Angriff auf den Familienmarkt

Die neue Submarke trägt den Namen Sky Nomad. Spionagefotos zeigen bereits das erste Modell namens N90. Es ist Xiaomis erster Vollformat-SUV. Das Besondere: Der Konzern verabschiedet sich hier vom reinen Elektroantrieb.

Stattdessen setzt Xiaomi auf eine sogenannte EREV-Architektur. Ein kleiner Benzinmotor lädt den Akku während der Fahrt als Generator auf. Das Fahrzeug zielt direkt auf den Lifestyle- und Outdoor-Markt ab. Ein integriertes Dachzelt unterstreicht diese Ausrichtung.

Der SUV misst über 5,30 Meter in der Länge. Der Akku liefert mindestens 70 Kilowattstunden. Zusammen mit dem Benzinmotor steigt die Gesamtreichweite auf über 1.500 Kilometer.

Branchenkenner erwarten einen Einstiegspreis von umgerechnet rund 25.200 Euro. Die offizielle Vorstellung folgt im vierten Quartal 2026. Xiaomi greift damit direkt die Platzhirsche Li Auto und Aito an.

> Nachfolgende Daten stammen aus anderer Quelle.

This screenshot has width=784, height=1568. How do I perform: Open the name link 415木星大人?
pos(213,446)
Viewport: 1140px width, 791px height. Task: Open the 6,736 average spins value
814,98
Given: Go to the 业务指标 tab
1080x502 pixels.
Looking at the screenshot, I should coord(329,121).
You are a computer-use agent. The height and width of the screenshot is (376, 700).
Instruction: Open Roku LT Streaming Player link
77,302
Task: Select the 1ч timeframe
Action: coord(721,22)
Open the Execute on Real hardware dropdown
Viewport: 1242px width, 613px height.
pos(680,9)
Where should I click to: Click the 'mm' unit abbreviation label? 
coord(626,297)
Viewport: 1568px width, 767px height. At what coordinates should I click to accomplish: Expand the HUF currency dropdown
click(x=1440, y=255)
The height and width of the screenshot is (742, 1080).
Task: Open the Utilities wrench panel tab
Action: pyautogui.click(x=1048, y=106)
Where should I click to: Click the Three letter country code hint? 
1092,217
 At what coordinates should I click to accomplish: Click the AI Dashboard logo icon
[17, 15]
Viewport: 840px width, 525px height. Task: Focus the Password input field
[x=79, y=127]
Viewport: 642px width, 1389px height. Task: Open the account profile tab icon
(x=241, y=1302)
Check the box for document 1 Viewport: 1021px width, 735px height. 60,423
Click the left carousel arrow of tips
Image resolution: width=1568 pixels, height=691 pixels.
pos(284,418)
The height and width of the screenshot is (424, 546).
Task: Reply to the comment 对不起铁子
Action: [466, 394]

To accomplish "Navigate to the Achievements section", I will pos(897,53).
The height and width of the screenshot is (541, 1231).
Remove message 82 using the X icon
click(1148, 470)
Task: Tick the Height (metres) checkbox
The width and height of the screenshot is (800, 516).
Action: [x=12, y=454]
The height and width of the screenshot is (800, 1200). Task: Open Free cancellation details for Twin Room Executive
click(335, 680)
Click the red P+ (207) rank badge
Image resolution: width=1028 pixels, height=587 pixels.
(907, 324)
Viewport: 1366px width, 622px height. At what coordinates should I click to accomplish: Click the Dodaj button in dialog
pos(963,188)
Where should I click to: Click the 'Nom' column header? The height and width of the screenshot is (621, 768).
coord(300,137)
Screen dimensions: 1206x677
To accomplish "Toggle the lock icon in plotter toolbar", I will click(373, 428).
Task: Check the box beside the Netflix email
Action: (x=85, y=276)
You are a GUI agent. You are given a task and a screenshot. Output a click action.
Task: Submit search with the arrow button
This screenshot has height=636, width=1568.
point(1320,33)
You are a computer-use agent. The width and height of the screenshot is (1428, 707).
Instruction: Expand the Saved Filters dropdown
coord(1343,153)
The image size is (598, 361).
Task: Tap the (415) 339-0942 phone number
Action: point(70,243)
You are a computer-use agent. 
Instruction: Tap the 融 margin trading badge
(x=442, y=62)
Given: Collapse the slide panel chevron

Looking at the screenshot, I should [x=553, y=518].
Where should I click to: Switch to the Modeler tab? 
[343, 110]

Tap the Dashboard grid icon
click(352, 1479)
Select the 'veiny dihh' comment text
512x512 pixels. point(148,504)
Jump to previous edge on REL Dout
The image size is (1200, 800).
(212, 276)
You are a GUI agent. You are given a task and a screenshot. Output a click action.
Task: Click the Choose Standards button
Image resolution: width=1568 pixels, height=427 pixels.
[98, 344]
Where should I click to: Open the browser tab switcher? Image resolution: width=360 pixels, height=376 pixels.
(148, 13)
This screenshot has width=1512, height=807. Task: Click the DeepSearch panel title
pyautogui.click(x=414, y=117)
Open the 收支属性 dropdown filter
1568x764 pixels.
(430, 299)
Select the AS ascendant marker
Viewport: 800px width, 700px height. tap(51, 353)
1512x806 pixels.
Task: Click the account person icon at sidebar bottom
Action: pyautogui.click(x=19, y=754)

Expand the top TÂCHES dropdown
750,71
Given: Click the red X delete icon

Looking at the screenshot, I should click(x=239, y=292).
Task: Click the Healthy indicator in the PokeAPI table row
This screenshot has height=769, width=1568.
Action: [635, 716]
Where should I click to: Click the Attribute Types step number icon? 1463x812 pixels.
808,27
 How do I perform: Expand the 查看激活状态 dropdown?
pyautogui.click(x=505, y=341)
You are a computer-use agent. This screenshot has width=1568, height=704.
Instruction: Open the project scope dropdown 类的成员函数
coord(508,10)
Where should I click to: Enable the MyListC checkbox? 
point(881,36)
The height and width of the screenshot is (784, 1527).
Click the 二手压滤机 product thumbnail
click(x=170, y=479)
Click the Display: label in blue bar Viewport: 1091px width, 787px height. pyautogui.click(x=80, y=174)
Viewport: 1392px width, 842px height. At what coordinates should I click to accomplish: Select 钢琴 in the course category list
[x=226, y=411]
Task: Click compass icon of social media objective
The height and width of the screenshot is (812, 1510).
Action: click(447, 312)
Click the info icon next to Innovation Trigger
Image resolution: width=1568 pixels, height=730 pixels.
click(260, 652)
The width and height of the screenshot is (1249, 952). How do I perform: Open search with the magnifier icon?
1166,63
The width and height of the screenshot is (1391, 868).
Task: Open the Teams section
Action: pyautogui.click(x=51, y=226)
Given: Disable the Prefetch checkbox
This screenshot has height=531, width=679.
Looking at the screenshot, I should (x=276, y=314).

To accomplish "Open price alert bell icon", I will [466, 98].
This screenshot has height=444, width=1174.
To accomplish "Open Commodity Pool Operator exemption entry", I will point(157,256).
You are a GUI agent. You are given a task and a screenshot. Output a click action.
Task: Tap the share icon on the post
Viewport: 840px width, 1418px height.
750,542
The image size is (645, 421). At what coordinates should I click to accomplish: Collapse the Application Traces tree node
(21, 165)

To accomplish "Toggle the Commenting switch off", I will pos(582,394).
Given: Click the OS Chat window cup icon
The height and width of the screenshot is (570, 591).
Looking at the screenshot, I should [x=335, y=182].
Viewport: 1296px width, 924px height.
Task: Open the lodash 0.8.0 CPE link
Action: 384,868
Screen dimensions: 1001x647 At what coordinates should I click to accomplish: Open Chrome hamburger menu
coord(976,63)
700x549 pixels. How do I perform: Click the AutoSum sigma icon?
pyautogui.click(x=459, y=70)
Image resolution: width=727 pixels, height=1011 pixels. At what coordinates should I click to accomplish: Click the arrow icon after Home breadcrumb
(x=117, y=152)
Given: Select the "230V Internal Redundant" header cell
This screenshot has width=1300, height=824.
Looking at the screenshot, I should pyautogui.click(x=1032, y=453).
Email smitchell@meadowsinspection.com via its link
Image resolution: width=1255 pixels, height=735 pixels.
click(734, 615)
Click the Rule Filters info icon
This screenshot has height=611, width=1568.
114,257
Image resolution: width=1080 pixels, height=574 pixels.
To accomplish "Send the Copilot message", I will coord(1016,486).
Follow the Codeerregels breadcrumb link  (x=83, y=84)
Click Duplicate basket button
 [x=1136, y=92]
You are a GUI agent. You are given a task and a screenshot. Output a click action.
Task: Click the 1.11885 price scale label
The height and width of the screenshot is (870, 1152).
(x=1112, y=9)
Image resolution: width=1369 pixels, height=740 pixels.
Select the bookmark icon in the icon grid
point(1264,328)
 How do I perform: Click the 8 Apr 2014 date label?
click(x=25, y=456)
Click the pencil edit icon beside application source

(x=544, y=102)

Lieferlücke bremst den Kurs

Dieser Strategiewechsel hat einen klaren Grund. Im Mai lieferte Xiaomi knapp 32.800 Fahrzeuge aus. Das sind elf Prozent weniger als im April. Das Jahresziel von 550.000 Autos wackelt massiv.

Um die Vorgabe zu erreichen, müsste der Konzern ab sofort monatlich 57.500 Einheiten übergeben. Der bisherige Rekord liegt aber bei nur 50.000 Fahrzeugen. Die Folge: Die Autosparte verbuchte im ersten Quartal einen operativen Verlust von 3,1 Milliarden Yuan.

Anleger reagieren nervös. Die Aktie verlor seit Jahresbeginn 42 Prozent an Wert. Selbst ein gigantisches Rückkaufprogramm über 20 Milliarden Hongkong-Dollar stoppt den Abwärtstrend bisher nicht. Mit einem RSI von 26,9 gilt das Papier aktuell als stark überverkauft.

Software-Update als Hoffnungsträger

Neben der Hardware baut Xiaomi seine Software-Pipeline um. Konzernpräsident Lu Weibing kündigte das neue Betriebssystem HyperOS 4 für den Spätsommer an. Der globale Rollout startet im Oktober 2026.

Das System basiert auf Android 17. Xiaomi streicht den alten MIUI-Quellcode komplett. Die neue Software debütiert voraussichtlich im September 2026 zusammen mit der neuen Smartphone-Serie Xiaomi 18.

Parallel dazu ordnet das Management die Lieferketten für die neue Automarke neu. Sunwoda liefert künftig 60 Prozent der Akkupakete, CALB übernimmt die restlichen 40 Prozent. Diese Aufteilung senkt Kosten und streut das Risiko vor dem geplanten Produktionsstart.